The Supreme Court emphasised that the correct test, (as laid down in the Dubai Aluminium case), is whether Skelton’s disclosure of the data was so closely connected with acts he was authorised to do that, for the purposes of the liability of his employer to third parties, his wrongful disclosure may fairly and properly be regarded as done by him while acting in the ordinary course of his employment.

This fair and commonsensical outcome will be a huge financial and reputational relief for Morrisons and its insurers. Morrisons is facing a major high profile class action for huge aggregate damages by 9,263 aggrieved present and former employees whose personal data had wrongfully been published online. Morrisons’ exposure in the class action could be upwards of £80million. A successful judgment for the Claimants is likely to have been a precedent for similar copy-cat actions.

One further relevant outstanding issue was briefly addressed by the Supreme Court. It determined that, since the Data Protection Act neither expressly nor impliedly indicates otherwise, the principle of vicarious liability applies to the breach of the obligations which it imposes, and to the breach of obligations arising at common law or in equity, committed by an employee who is data controller in the course of his employment.

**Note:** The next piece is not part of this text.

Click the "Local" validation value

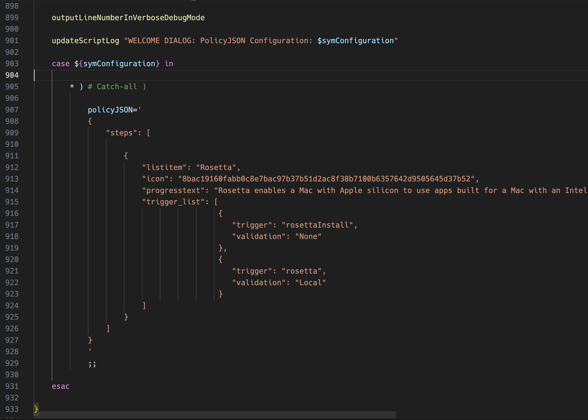310,283
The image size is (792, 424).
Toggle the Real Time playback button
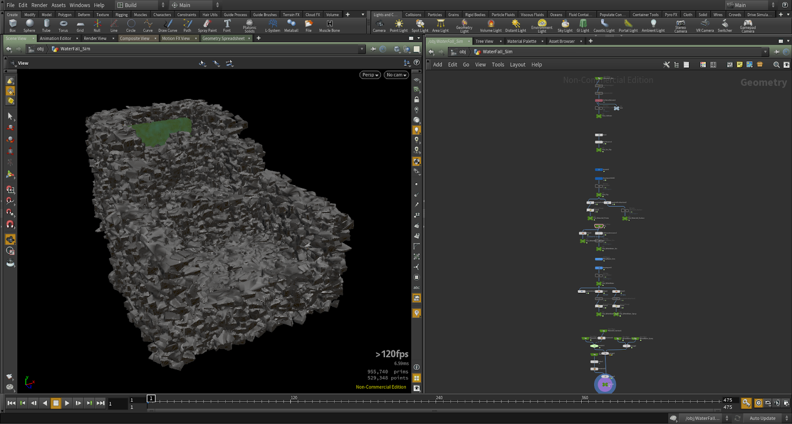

On the same day, the Supreme Court handed down its judgment in proceedings brought by various individuals against Barclays Bank (Barclays Bank plc (Appellant) v Various Claimants (Respondents) [2020] UKSC 13. The subject matter was quite different, concerning sexual assaults alleged to have been by a Dr Bates when conducting medical examinations on prospective employees of Barclays Bank. Dr Bates was not an employee of Barclays Bank and the issue was whether the bank could nevertheless be vicariously liable for his conduct.

The Supreme Court held the test remains whether the tortfeasor was carrying out business on their own account or whether there was a relationship akin to that of an employee-employer and that will remain a facts based assessment (not to be overlaid with statutory concepts of what a “worker” may be). The court held that Dr Bates carried out business on his own account and one of his clients was the bank, such that it was not vicariously liable for his conduct.

The Morrisons and Barclays cases were decided on the specific facts against the claimants in each case. The judgments confirm previous legal tests for holding employers vicariously liable for acts of employees, former employees or independent contractors. However, that does not mean employers can be complacent. On the contrary, statutory and common law obligations of proper oversight, accountability and control remain and proportionate protective measures continue to be essential. This is especially so where there is a sufficiently close relationship between the employer and the individual data controller or perpetrator of harm to justify the imposition of vicarious liability and it is fair and reasonable, on the specific facts, to do so.